Wednesday, November 05, 2008
UK Club hits owners with $200m top-up call
Jerry Frank - Tuesday 4 November 2008
Luke Readman
THE credit crunch and an overheated shipping market have landed shipowner members of the UK P&I Club with a supplementary premium call in excess of $200m.
Negative investment returns and escalating claims forced the UK Club, one of the largest marine mutuals, today to call for top-up payments for previous years, in addition to a 12.5% general increase for 2009.
Luke Readman, chairman of manager Thomas Miller P&I, told Lloyd’s List: “We’re looking at a situation of huge uncertainty in the financial markets and further deterioration of claim levels for 2006-2007.”
Shipowner members face a 25% supplementary call for 2007 and 20% for 2006 and 2008, with this year’s supplementary premium level still only an early estimate.
Mr Readman would not rule out the need for further supplementary calls, but added: “If there is a serious recession in the shipping markets, we can expect claims to fall off.”
The P&I clubs are in the middle of announcing their general increases for 2009, which will be finalised in February, amid some of the toughest conditions faced by the mutuals since the early 1990s.
Britannia has called for a 12.5% general increase and Shipowners, which caters for smaller merchant vessels, has opted for a 10% rise, with Gard and the London Club indicating a 15% premium increase.
The UK P&I Club is heading for an investment deficit this year, with prospects uncertain for 2009.
However, heavy claims levels from intense demand for shipping were behind its 2006-2007 deficits.
Chief financial officer Jonathan Goldthorpe said that the supplementary call for 2006-2007 would translate into a $135m additional call before broker costs, with 2008 representing $68m.
An increase in attritional claims, primarily linked to crewing-related incidents, had pushed up the claims deficit for 2006 and 2007 to $61m and $83m.
However, Mr Goldthorpe said that 85% of its portfolio was now held in US and European government bonds, and its minimal exposure to hedge funds had held up better than expected.
The club board delayed the announcement, despite meeting a week ago.
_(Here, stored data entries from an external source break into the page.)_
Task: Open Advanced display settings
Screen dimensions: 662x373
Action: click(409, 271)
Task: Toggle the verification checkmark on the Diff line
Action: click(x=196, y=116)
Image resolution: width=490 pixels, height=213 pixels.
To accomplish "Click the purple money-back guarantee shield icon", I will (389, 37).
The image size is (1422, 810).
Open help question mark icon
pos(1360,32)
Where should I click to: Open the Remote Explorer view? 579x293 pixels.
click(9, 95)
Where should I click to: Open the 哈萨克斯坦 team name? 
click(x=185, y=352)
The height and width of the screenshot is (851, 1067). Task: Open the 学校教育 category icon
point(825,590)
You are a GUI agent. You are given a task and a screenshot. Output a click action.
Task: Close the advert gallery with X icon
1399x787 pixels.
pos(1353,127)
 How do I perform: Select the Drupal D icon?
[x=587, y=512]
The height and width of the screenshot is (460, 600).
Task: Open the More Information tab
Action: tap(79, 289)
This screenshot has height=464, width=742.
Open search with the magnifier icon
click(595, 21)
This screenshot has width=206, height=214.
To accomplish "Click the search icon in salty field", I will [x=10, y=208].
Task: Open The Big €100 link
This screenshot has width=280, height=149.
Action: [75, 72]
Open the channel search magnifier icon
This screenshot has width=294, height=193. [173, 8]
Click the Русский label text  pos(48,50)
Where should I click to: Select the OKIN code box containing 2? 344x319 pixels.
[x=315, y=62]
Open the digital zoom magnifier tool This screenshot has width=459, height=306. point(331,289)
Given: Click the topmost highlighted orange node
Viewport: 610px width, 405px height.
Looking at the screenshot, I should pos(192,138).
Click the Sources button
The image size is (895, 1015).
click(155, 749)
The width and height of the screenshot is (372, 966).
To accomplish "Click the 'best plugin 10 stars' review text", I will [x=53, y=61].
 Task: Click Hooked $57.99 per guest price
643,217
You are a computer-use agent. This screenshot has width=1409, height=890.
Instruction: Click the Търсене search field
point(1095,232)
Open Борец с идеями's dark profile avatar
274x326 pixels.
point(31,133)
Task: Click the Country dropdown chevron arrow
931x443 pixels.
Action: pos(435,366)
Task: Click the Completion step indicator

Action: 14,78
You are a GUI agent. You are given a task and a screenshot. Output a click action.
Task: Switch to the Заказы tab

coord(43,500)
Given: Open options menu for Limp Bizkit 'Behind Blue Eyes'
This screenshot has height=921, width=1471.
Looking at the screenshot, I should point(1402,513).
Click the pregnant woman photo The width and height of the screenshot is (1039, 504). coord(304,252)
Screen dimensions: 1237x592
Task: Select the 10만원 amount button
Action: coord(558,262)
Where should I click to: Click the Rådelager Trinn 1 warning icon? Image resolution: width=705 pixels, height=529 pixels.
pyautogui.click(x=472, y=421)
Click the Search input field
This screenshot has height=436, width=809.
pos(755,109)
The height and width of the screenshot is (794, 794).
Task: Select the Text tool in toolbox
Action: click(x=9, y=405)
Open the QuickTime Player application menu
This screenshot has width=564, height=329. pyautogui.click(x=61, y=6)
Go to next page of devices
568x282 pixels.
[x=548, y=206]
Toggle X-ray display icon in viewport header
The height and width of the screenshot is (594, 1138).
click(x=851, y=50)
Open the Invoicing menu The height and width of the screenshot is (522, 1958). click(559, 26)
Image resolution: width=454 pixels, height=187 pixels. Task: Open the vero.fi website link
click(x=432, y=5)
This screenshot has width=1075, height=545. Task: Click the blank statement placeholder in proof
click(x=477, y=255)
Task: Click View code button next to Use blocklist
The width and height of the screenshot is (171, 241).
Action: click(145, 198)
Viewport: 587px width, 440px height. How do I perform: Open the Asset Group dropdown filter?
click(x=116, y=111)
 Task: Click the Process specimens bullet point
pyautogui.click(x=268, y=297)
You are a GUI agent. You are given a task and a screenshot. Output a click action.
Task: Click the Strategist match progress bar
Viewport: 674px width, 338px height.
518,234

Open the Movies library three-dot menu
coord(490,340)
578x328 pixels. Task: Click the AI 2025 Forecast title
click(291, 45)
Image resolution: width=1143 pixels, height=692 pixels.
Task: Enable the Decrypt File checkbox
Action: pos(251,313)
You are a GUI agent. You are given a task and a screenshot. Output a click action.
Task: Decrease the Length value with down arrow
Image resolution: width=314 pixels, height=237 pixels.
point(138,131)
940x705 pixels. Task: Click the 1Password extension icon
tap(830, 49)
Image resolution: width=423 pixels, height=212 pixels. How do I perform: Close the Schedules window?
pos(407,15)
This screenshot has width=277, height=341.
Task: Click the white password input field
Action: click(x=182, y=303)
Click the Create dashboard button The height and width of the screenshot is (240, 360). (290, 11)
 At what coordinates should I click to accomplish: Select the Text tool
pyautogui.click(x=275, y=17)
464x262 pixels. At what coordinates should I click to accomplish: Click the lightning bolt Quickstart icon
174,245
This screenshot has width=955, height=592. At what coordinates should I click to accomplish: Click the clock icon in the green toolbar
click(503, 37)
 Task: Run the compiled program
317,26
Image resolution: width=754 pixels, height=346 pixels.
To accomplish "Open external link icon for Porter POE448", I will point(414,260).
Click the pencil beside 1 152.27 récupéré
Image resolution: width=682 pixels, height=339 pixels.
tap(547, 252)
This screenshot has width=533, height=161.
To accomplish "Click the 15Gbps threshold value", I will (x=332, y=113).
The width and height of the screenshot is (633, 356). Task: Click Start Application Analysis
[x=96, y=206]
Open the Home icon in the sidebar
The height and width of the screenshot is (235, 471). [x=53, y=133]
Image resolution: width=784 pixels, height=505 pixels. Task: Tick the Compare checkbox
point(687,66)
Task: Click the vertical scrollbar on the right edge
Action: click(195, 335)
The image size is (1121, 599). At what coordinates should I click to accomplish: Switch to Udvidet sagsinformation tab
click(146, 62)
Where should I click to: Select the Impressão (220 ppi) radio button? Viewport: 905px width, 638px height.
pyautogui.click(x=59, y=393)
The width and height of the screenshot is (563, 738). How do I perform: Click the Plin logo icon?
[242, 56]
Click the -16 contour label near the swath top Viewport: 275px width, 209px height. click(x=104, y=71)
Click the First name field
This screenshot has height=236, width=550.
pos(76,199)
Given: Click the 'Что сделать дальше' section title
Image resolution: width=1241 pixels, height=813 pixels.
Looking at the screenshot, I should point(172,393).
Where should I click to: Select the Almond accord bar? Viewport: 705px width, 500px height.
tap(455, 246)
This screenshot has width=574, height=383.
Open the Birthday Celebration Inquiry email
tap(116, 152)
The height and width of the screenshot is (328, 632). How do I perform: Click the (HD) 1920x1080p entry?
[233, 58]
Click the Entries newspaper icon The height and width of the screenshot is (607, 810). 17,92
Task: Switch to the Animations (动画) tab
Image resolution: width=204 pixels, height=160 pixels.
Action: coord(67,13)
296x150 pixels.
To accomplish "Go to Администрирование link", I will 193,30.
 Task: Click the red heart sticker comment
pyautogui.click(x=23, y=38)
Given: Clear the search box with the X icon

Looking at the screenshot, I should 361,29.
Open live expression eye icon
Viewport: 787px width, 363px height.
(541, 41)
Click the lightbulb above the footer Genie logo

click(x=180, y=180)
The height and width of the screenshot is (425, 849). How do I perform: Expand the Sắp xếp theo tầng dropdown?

Mr Readman said the board recognised the move would be unpopular, but the decision was necessary in the light of claims conditions and uncertainty over investments.
The supplementary calls follow the club’s decision to raise $100m in hybrid capital to shore-up its capital base ahead of new European Union solvency regulations.
However, Mr Readman stressed that the hybrid capital is not in place to buffer against operational losses and mounting claims costs.